--- Input records ---

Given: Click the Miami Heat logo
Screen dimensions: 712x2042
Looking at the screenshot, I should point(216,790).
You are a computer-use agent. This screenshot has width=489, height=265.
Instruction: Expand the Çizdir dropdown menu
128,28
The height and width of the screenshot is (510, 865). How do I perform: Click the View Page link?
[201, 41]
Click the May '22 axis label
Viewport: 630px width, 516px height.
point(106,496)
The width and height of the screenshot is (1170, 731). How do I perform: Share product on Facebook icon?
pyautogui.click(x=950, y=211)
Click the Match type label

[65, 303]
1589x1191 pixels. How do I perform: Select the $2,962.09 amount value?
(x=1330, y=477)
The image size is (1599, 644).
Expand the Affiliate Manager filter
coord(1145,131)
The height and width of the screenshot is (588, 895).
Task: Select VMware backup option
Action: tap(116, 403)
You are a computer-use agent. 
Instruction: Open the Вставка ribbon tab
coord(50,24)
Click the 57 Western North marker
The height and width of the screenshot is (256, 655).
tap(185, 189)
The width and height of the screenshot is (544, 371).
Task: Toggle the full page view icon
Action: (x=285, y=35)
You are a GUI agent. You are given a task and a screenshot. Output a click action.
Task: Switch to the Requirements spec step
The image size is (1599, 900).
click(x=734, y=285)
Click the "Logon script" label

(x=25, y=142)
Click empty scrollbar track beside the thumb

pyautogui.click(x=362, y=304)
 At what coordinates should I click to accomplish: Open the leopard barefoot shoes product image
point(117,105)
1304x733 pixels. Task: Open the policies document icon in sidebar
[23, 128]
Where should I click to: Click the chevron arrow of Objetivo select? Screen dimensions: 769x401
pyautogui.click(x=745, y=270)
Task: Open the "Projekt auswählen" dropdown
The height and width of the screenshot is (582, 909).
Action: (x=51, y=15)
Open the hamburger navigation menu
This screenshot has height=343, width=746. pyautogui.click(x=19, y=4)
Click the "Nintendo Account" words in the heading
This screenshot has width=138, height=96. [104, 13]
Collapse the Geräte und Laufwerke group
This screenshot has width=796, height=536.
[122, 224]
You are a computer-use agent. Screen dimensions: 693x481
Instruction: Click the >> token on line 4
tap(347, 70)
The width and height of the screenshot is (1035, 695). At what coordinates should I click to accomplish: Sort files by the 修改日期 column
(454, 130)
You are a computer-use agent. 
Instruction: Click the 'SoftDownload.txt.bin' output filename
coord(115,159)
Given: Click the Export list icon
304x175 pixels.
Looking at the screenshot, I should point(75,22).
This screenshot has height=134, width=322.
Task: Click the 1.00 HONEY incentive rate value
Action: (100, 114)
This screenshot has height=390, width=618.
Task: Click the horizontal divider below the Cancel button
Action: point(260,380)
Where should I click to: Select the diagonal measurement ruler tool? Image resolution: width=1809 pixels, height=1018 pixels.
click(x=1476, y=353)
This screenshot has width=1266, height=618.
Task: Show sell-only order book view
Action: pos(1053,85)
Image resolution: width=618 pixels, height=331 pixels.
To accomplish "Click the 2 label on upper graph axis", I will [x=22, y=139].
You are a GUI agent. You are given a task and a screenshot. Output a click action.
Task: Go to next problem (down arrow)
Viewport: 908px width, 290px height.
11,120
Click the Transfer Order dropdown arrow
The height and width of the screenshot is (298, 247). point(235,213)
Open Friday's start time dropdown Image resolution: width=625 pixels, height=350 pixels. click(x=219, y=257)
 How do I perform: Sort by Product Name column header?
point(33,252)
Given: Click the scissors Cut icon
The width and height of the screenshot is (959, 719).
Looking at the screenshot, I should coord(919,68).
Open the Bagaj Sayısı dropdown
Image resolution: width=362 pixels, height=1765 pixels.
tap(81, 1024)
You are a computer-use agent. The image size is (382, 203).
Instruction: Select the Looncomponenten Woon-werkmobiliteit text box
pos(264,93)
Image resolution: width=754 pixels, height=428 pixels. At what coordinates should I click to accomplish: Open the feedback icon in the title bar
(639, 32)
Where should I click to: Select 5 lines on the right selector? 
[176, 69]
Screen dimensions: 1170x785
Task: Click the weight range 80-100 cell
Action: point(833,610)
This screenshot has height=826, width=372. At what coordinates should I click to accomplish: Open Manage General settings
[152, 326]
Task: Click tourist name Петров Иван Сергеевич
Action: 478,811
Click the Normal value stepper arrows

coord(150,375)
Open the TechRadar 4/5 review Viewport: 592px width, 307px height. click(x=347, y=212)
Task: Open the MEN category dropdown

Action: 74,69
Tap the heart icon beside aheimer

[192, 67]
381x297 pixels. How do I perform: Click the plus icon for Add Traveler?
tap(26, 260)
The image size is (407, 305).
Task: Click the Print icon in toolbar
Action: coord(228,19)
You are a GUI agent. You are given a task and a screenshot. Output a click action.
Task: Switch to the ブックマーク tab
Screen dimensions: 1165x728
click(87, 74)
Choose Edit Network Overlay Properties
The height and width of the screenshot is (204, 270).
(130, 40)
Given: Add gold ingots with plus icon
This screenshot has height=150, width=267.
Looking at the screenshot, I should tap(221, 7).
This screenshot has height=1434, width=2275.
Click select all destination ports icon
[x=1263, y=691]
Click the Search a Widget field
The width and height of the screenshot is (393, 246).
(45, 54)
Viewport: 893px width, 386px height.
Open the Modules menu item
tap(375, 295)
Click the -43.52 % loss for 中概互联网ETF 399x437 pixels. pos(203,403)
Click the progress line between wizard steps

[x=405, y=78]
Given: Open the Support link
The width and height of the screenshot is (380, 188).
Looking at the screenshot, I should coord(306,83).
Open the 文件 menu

---

### Task details
Reproduce the lines of the material verbatim, starting with the line that contains "Given: Click the scissors Cut icon" and ending with the line that contains "tap(81, 1024)", both lines included.

### Worked answer
Given: Click the scissors Cut icon
The width and height of the screenshot is (959, 719).
Looking at the screenshot, I should coord(919,68).
Open the Bagaj Sayısı dropdown
Image resolution: width=362 pixels, height=1765 pixels.
tap(81, 1024)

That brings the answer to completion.